:: AVAILABLE DATA ::
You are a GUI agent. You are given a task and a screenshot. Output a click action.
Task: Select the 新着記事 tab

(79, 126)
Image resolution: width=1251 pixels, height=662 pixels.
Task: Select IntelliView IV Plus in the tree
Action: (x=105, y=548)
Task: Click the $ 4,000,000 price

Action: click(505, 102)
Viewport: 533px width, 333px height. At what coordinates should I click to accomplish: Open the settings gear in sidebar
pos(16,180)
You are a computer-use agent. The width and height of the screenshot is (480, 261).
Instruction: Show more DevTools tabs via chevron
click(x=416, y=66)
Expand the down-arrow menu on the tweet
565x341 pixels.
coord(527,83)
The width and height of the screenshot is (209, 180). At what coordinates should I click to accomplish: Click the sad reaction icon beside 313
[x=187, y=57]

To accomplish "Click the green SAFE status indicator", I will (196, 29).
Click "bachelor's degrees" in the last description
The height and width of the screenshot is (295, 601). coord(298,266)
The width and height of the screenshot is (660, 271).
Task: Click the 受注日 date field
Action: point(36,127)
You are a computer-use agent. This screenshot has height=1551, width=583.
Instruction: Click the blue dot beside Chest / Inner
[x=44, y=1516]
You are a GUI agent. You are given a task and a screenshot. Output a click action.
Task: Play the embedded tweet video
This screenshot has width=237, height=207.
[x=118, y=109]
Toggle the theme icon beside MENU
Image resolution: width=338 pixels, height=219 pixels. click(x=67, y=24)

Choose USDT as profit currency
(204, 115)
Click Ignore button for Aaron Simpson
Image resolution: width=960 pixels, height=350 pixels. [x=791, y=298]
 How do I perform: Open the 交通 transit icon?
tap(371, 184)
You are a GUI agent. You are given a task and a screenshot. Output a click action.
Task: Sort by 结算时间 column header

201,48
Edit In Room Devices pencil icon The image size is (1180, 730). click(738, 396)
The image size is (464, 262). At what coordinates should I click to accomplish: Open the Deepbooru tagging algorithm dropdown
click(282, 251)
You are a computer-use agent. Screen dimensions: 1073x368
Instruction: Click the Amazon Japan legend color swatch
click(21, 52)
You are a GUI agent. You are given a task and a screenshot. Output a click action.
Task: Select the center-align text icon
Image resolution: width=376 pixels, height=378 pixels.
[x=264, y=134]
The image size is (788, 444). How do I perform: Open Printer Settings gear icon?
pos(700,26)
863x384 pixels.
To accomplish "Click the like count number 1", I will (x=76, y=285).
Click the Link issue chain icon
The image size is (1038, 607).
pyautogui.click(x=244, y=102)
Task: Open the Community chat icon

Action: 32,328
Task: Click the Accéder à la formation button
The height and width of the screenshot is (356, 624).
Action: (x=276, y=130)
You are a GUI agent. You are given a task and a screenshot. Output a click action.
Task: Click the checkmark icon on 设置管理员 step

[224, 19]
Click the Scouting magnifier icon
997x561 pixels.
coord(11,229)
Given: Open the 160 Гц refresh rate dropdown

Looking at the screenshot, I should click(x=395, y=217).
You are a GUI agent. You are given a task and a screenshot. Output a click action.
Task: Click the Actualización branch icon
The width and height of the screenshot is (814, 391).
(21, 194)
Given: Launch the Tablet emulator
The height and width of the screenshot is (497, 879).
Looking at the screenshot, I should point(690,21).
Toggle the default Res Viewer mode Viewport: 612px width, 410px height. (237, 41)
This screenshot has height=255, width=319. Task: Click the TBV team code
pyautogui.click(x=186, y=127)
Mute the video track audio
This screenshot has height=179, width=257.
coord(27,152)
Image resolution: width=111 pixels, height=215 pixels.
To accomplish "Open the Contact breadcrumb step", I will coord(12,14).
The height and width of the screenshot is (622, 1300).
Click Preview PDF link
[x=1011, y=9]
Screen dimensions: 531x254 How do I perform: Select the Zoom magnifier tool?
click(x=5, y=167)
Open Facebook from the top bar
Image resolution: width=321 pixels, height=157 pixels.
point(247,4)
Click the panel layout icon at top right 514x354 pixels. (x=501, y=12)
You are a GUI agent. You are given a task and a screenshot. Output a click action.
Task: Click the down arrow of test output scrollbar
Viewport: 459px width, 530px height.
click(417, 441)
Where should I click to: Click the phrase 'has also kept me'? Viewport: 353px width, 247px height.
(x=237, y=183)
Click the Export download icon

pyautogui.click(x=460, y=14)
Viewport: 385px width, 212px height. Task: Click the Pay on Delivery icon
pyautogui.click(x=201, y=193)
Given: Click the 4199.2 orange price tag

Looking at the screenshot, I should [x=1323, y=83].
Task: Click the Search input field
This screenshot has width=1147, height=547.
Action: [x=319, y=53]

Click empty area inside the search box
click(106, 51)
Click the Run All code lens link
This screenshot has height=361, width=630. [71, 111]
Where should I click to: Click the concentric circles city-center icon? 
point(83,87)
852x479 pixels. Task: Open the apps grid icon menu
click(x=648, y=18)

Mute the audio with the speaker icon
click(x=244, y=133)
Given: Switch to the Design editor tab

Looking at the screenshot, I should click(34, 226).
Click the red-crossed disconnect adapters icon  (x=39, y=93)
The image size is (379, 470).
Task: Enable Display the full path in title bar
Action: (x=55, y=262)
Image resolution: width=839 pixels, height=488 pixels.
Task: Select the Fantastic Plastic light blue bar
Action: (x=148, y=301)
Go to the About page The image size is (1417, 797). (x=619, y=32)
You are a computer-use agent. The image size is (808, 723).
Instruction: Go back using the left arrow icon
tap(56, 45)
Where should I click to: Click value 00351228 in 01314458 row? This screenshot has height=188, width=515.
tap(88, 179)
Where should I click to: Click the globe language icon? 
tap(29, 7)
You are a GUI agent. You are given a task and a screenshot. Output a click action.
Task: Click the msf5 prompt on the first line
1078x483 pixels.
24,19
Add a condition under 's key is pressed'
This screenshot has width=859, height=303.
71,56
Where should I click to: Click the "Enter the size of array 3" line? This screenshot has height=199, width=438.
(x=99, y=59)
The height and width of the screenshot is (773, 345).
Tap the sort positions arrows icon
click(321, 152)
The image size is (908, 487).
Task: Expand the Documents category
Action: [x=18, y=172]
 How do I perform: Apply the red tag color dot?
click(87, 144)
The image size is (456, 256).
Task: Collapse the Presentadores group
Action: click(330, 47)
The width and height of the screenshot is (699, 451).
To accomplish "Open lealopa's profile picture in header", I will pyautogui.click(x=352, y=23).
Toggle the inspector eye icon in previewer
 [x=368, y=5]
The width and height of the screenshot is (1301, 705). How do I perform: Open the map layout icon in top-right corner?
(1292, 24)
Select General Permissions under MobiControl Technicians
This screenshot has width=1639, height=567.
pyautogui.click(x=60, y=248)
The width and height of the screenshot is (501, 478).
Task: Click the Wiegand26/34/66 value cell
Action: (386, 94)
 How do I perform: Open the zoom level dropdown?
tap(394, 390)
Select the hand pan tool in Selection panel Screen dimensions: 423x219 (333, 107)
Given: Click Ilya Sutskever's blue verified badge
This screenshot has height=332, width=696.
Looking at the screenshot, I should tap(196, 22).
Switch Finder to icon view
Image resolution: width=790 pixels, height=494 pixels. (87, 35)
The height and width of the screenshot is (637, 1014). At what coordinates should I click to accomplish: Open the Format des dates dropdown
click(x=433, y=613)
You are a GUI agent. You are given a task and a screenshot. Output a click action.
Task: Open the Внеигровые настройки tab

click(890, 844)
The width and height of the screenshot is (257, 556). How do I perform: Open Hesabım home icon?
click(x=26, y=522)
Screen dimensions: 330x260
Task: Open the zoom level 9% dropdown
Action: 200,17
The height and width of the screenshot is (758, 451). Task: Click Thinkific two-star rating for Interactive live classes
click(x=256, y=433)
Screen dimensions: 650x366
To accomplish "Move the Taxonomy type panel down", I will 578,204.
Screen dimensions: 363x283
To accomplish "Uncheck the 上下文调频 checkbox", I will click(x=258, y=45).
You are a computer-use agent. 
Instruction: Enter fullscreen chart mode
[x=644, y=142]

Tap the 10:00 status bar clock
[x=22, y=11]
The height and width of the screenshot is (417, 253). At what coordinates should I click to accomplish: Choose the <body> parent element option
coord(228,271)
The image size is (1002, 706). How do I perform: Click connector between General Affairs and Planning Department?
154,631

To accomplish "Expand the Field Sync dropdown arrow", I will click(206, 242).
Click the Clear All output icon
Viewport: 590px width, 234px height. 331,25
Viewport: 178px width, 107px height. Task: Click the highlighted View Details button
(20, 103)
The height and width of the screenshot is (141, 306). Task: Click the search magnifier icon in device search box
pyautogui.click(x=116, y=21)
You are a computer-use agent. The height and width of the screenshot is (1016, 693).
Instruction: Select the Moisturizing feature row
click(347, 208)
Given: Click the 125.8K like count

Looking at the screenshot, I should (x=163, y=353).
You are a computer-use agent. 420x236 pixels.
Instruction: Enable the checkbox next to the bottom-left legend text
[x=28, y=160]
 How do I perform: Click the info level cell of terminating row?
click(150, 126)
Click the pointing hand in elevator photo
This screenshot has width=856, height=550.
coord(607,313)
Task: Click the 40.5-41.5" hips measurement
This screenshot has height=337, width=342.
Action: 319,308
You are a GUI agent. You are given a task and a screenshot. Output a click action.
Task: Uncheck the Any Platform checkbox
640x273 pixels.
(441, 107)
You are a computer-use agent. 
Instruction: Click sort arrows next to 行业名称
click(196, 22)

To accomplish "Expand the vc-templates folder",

:: GOAL OF THE EXERCISE ::
Set down, exactly as they appear, the lines above from the first one to the line that holds "You are a computer-use agent. The width", both included, please, and no others.

:: YOUR SOLUTION ::
You are a GUI agent. You are given a task and a screenshot. Output a click action.
Task: Select the 新着記事 tab

(79, 126)
Image resolution: width=1251 pixels, height=662 pixels.
Task: Select IntelliView IV Plus in the tree
Action: (x=105, y=548)
Task: Click the $ 4,000,000 price

Action: click(505, 102)
Viewport: 533px width, 333px height. At what coordinates should I click to accomplish: Open the settings gear in sidebar
pos(16,180)
You are a computer-use agent. The width and height of the screenshot is (480, 261).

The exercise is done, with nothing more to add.